Così anche quando prendiamo una società, una nazione o l'intera umanità come se fosse una sola famiglia, tutti gli uomini diventano cooperatori. Se riusciamo ad immaginare una cooperazione del genere scopriamo che non ci sarebbe alcun bisogno di appoggiarsi alla macchina senza vita. Invece di fare un uso spropositato delle macchine saremmo capaci di usarle il minimo possibile e in ciò sta la vera sicurezza e autoproduzione della società.

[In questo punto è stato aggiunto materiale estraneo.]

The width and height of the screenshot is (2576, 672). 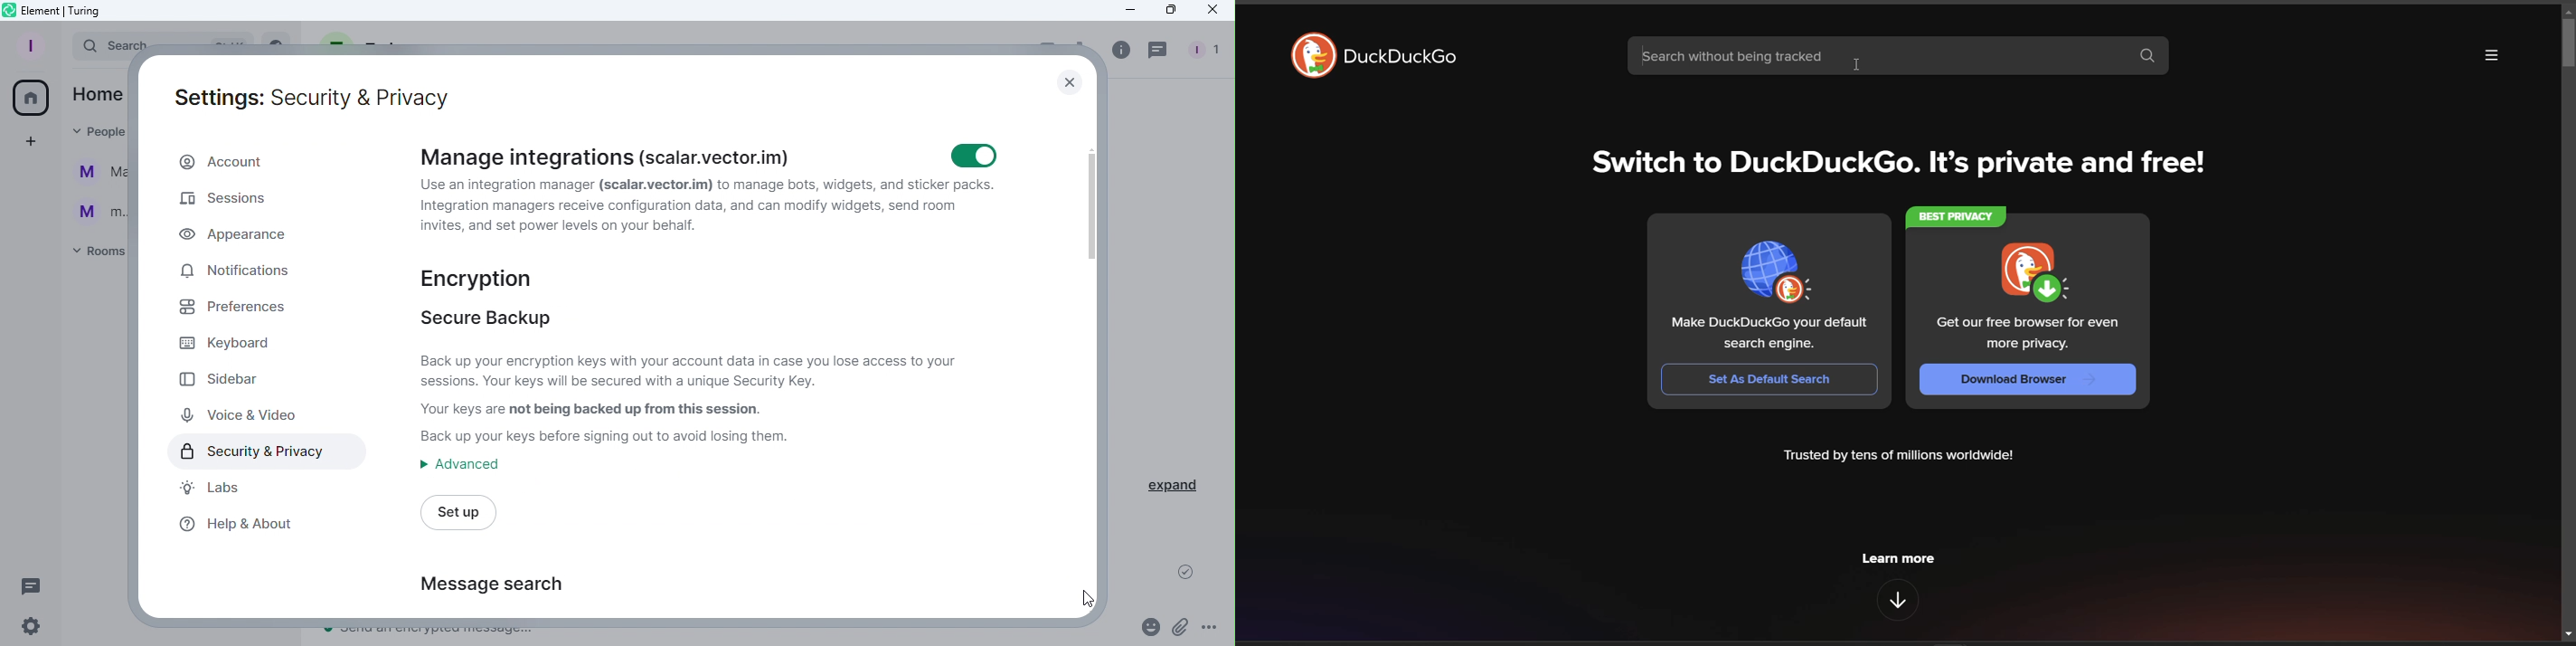 I want to click on Minimize, so click(x=1125, y=12).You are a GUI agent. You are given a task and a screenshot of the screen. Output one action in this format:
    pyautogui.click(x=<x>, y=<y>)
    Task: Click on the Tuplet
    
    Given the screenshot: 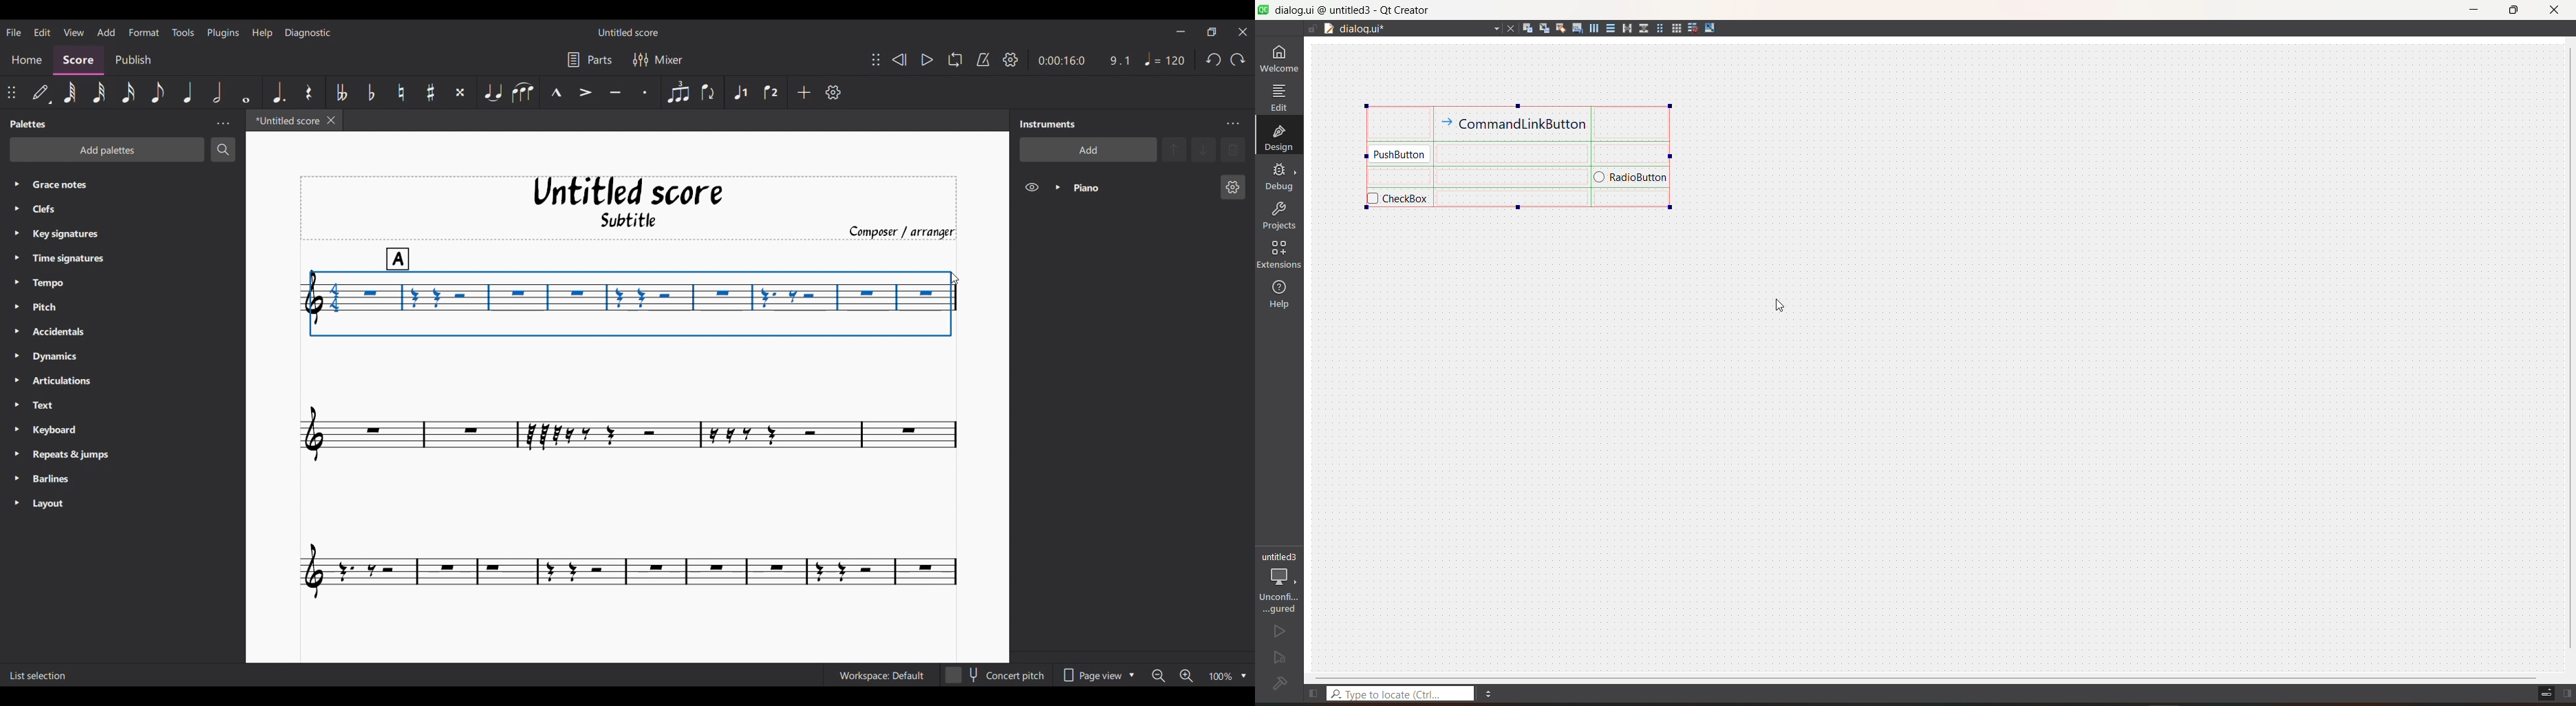 What is the action you would take?
    pyautogui.click(x=678, y=93)
    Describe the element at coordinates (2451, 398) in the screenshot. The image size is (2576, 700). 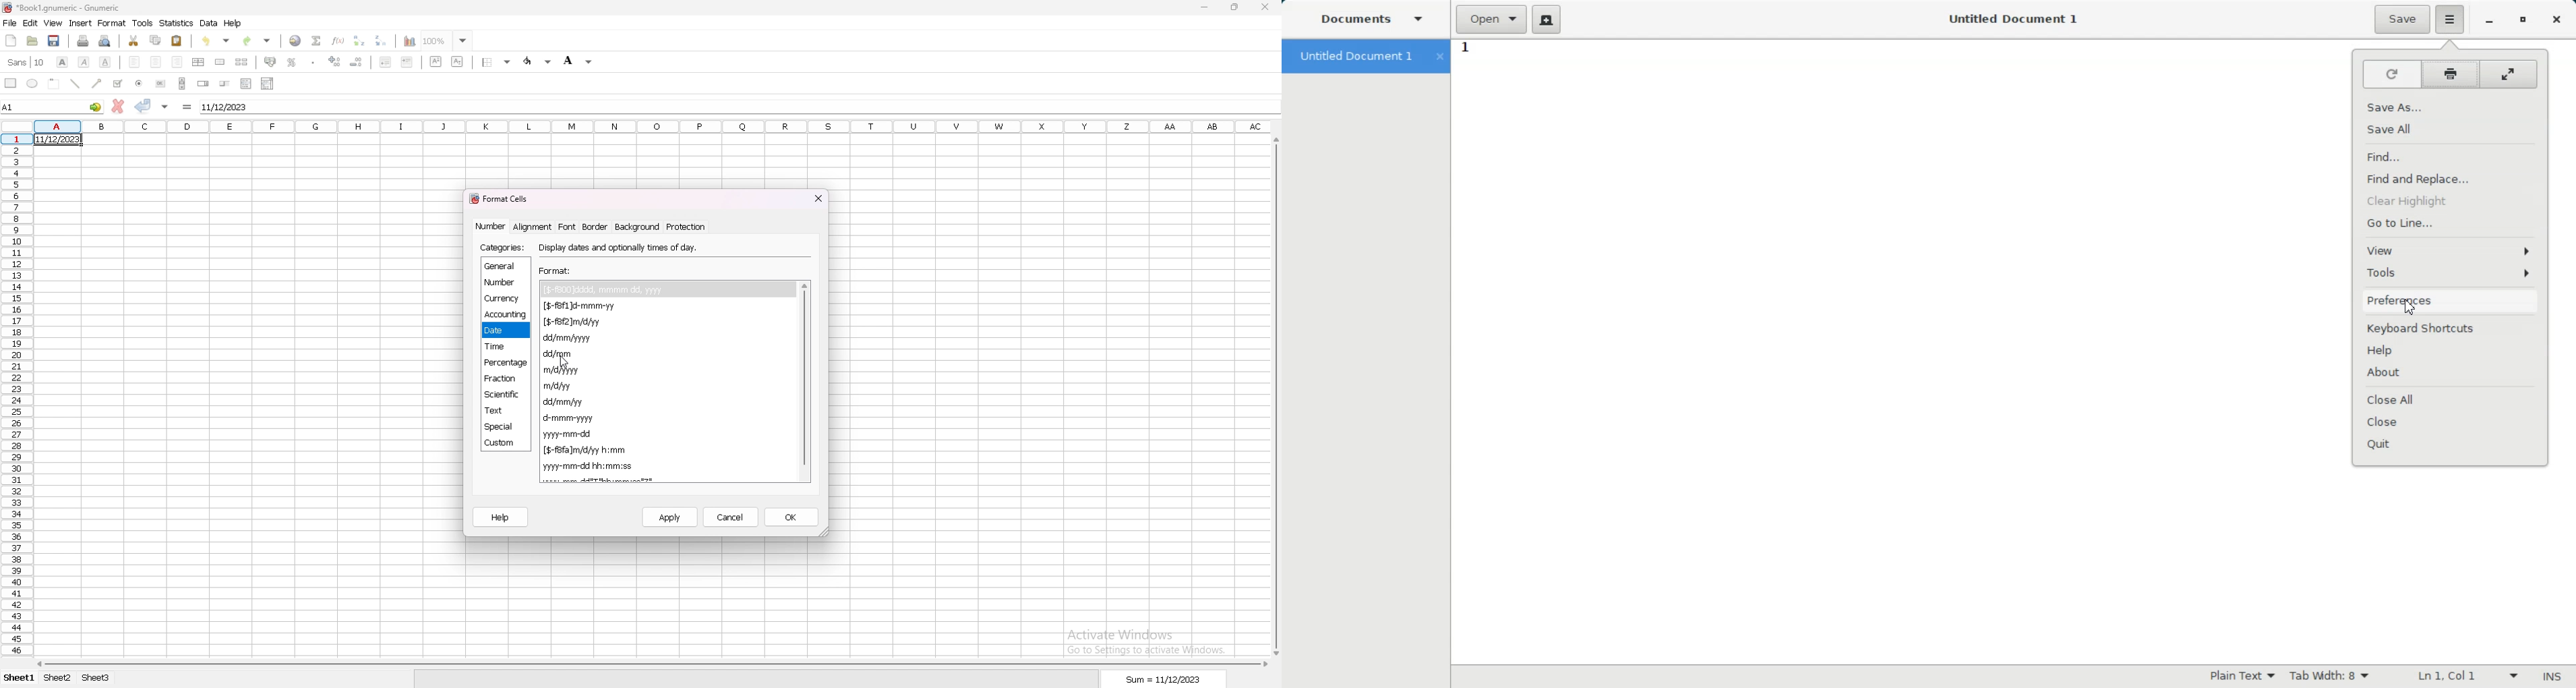
I see `Close All` at that location. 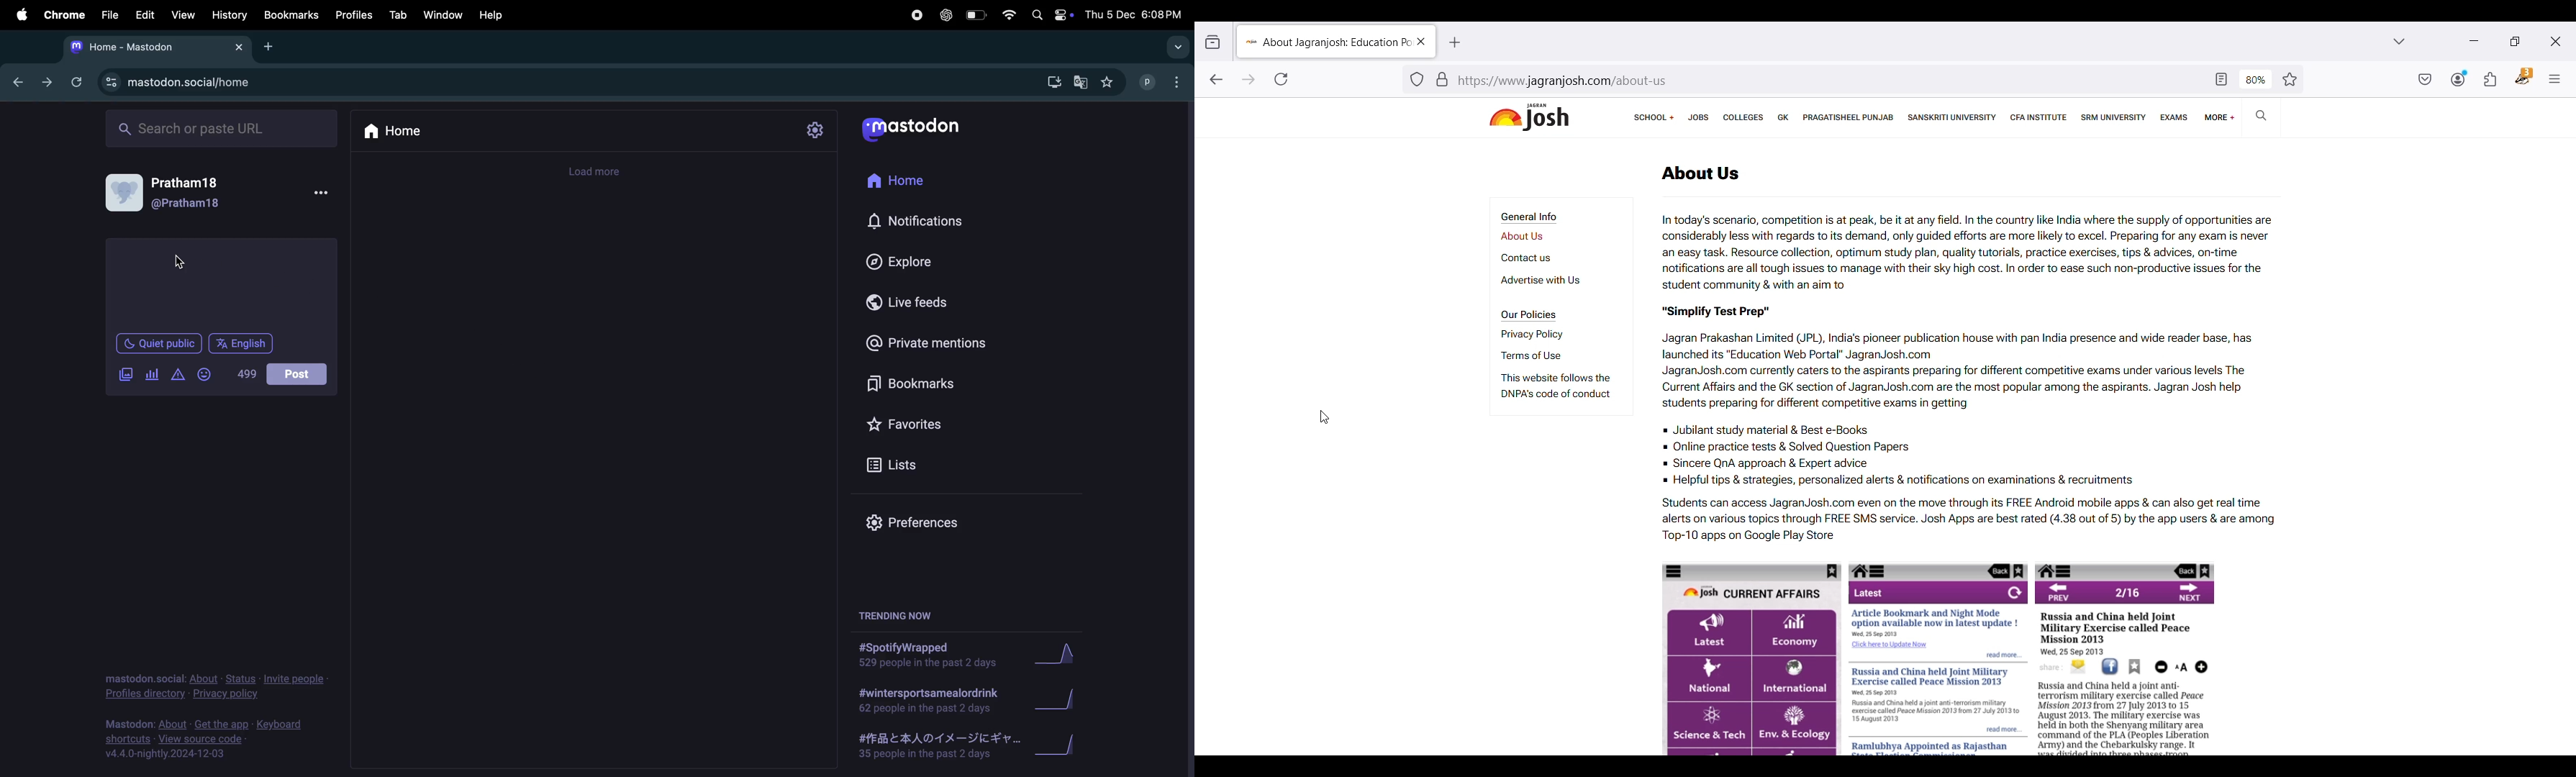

Ciò che intendo per autosufficienza è che i villaggi devono bastare a se stessi per il cibo, il vestiario e le altre necessità fondamentali. Ma anche questo può essere portato all'eccesso. Quindi bisogna comprendere bene la mia idea. Autosufficienza non significa miopia. Essere autosufficienti non significa essere completamente chiusi. In nessuna circostanza saremmo capaci di produrre tutto ciò di cui abbiamo bisogno. Così, anche se il nostro scopo è la completa autosufficienza, dovremmo prendere da fuori ciò che non possiamo produrre nel villaggio. Dei nostri prodotti dovremo produrre più di quello che ci basta per poter ottenere in cambio ciò che non siamo capaci di produrre.
Senza dubbio l'ideale per ogni famiglia è coltivare, filare, tessere ed indossare il proprio cotone, avere a disposizione la propria terra, coltivare il proprio granoturco, cucinarlo o mangiarlo.
Quanto al cibo, l'India è ricca di terre fertili, c'è acqua a sufficienza e non manca la manodopera. Il popolo dovrebbe essere educato a diventare autosufficiente. Quando saprà che deve reggersi sulle proprie gambe, questo elettrizzerà l'atmosfera.
L'India produce più cotone di quello che di cui ha bisogno per le sue necessità. La gente dovrebbe filare e tessere da sola. Dovrebbe produrre il proprio panno Khadi. Il solo fatto di produrre il cibo e il panno per vestirsi, cambia completamente il modo di vedere delle persone.